Gli interni sono in legno e sulle pareti migliaia di disegnini dei bambini più piccoli. Si entra a tre anni e si esce a quindici dallo stesso istituto e, cosa triste, all’interno delle scuole non ci sono bagni! All’uscita della scuola non ci sono i genitori ad attenderli e nemmeno i pullman così ridendo e giocando si incamminano verso casa e mentre qualcuno trascorrerà poi il tempo guardando la tv, qualcun altro nonostante la tenera età, se ne va a lavorare nei campi. Il pomeriggio passa in un batter d’occhio, affamata di conoscenza cammino tutto il giorno cerando di visitare ogni angolo di quel villaggio. Prima del tramonto ci incamminiamo verso casa di nonna Vera e nonno Anatolia, poiché siamo stati invitati per la cena!!! Altri due chilometri circa!!! Sulla tavola limoni conditi, un po’ di salame, pomodori, patate del vino e del buonissimo succo di Betulla…peccato però che gli alberi di Betulla sono altamente radioattivi!

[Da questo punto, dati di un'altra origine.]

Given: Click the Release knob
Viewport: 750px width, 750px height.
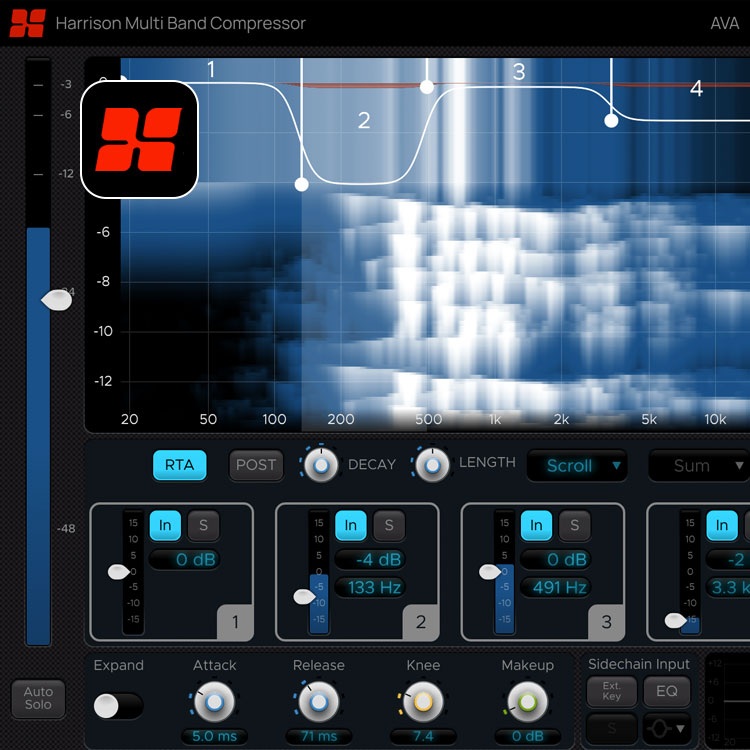Looking at the screenshot, I should click(318, 702).
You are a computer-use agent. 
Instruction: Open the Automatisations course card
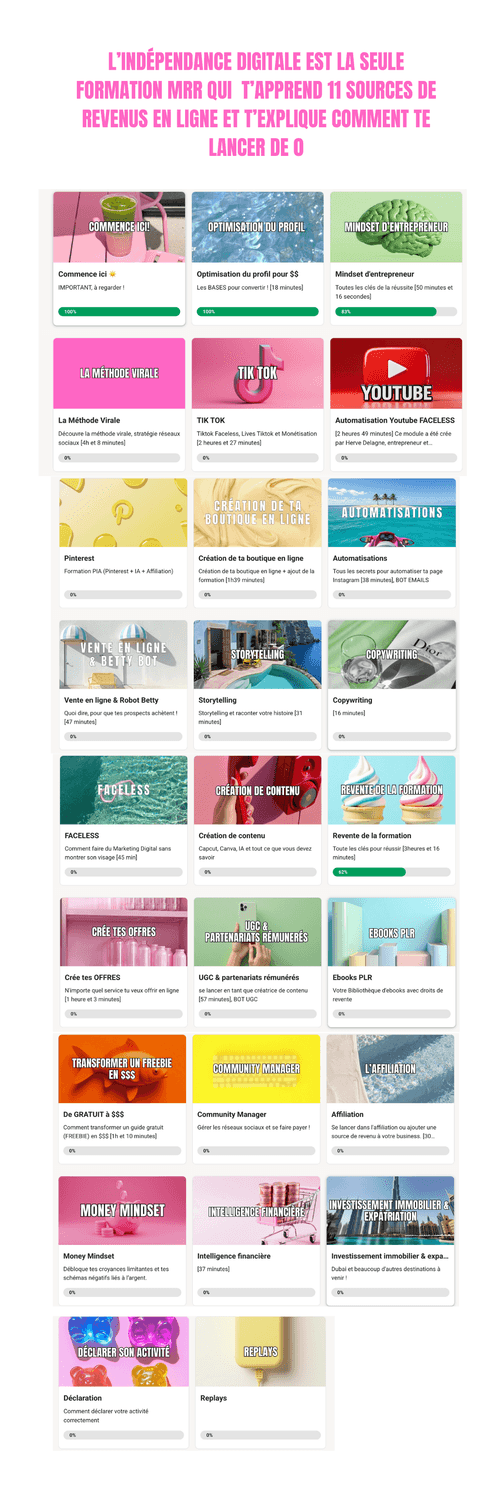(391, 542)
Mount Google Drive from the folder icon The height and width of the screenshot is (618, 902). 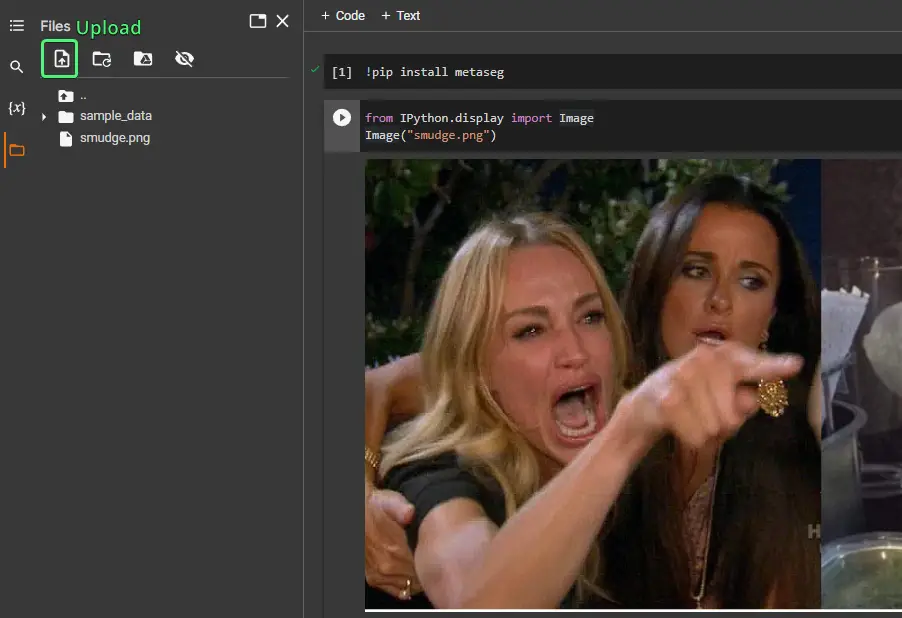pos(143,59)
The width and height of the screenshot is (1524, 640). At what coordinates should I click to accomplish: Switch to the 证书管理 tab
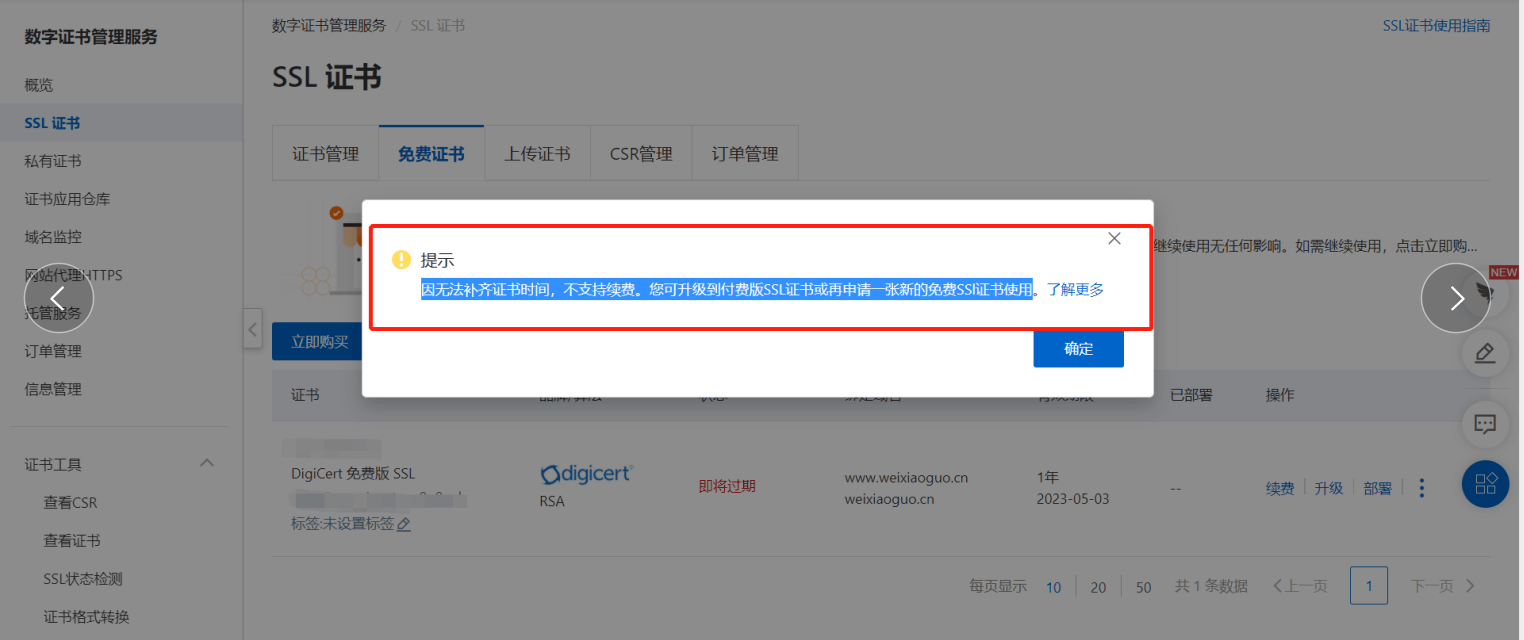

Cenare in mezzo a tante persone che ti guardano e parlano solo ed esclusivamente il bielorusso è imbarazzante, ma capivo qualcosa avendo studiato un pò di russo quindi la serata scorre velocemente e torniamo a casa! La notte in quel piccolo villaggio è silenziosa, misteriosa e affascinante! Non essendoci molta illuminazione il cielo sembra esser più vicino a noi e appare molto più scuro, molto stellato! Ed è con il naso all’insù con rane sparse qua e la che sembrano voler intonare un inno che, camminando nel buio più totale, rientriamo a casa. Quella notte, nonostante la stanchezza, la fame mi ha tenuta sveglia. La mattina dalla finestra della mia stanza ho visto un carro che trasportava donne. Andavano a lavorare la terra. Sembrava davvero di esser tornati indietro nel tempo, ma avvertivo una sensazione bellissima. Li la vita scorre lenta e nonostante i disagi e i problemi legati alle radiazioni le persone vivono serenamente. Ti accolgono con calore offrendoti tutto ciò che hanno e ti fanno riflettere sulla nostra frenetica vita, dove tutto ci sembra dovuto e viviamo stressati e incapaci di offrire aiuto a chi ne ha bisogno.